SET TASKS:
1 - From the Lark Street post below, write out word for word the part that opens with the words containing "Figments! Like puffs" and closes with "over here. Zoom.".
2 - In the Lark Street post below, at what time of day did the incident in the shop take place?

PASSAGE TO READ:
┏━━

Figments! Like puffs of hot air from the lips of a ghost in the shadow of a unicorn’s dream!

Lots to discuss today, friends, Romans, countrymen, journeymen, pianomen, Spidermen. My brain is on OVERDRIVE. Like the highway to the danger zone over here. Zoom.

Help your fellow man. No, really. HELP HIM. It’s the nice thing to do. And not at all pervy.

So this happened here last weekend.

You clicked, right? Probably you didn’t. Because you’re used to me recapping. FINE. I mean, I already started the precedent. I can’t stop now. It would be so confusing to everyone.

SO, to recap, last month, on Lark Street (which is pretty! There are cobblestones!) a guy went into a shop, exposed himself, began pleasuring himself (and this all happened at 11am, which, listen, give the guy a hand – NO PUN INTENDED HA – that totally shows initiative. I mean, he had to get up and get going and dressed and go on over to Lark and get his motor all revvy! By 11am! IMPRESSIVE!) and then – my favorite – asked a female customer if she could “help him out.”

What exactly is your response in this situation? I mean, I know what his ANTICIPATED response is. Apparently, he thought he was living in a porno, where the women are down with things like these and the pizza delivery men and plumbers all get set upon by voracious housewives having negligee-clad pillow fights, or whatever, and that the customer was going to be all, “YES I WOULD LOVE TO.” But obviously, this did not happen. Because we live in the real world where things like this are not accepted. So what do you do, if you’re the woman? I mean, I can tell you right now what I would do. Either laugh like a moron and look for the hidden camera or stop and have a conversation with him all, “Really? REALLY? You got up today and thought THIS was a good use of both your AND my time? That is sad. SO SAD. Please. You need some sort of mental health treatment. This is just about the unsexiest thing I can think of and once I hooked up with someone under a dorm room BED and there were ALL THE DUSTBUNNIES so my standards are LOW, dude. PUT THAT AWAY.”

So! That happened, in October. Then, what happens this weekend?

┗━━

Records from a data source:
┏━━

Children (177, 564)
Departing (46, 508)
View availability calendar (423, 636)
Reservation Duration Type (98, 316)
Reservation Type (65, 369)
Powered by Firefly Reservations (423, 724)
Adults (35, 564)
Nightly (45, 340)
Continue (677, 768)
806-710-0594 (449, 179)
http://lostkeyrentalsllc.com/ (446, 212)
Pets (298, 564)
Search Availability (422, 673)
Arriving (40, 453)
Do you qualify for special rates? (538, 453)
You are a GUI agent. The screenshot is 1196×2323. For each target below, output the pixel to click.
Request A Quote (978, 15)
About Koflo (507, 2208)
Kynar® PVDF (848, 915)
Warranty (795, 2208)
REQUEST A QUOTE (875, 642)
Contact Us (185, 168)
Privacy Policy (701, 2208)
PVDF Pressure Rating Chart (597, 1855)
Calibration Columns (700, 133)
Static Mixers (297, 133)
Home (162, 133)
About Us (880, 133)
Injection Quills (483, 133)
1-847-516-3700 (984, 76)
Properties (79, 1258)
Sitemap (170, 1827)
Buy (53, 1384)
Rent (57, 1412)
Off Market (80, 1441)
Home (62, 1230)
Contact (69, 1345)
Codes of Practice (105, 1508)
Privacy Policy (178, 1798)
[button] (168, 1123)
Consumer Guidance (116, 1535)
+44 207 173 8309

┗━━

LIST OF SOLUTIONS:
1 -
Figments! Like puffs of hot air from the lips of a ghost in the shadow of a unicorn’s dream!

Lots to discuss today, friends, Romans, countrymen, journeymen, pianomen, Spidermen. My brain is on OVERDRIVE. Like the highway to the danger zone over here. Zoom.

2 - At 11am.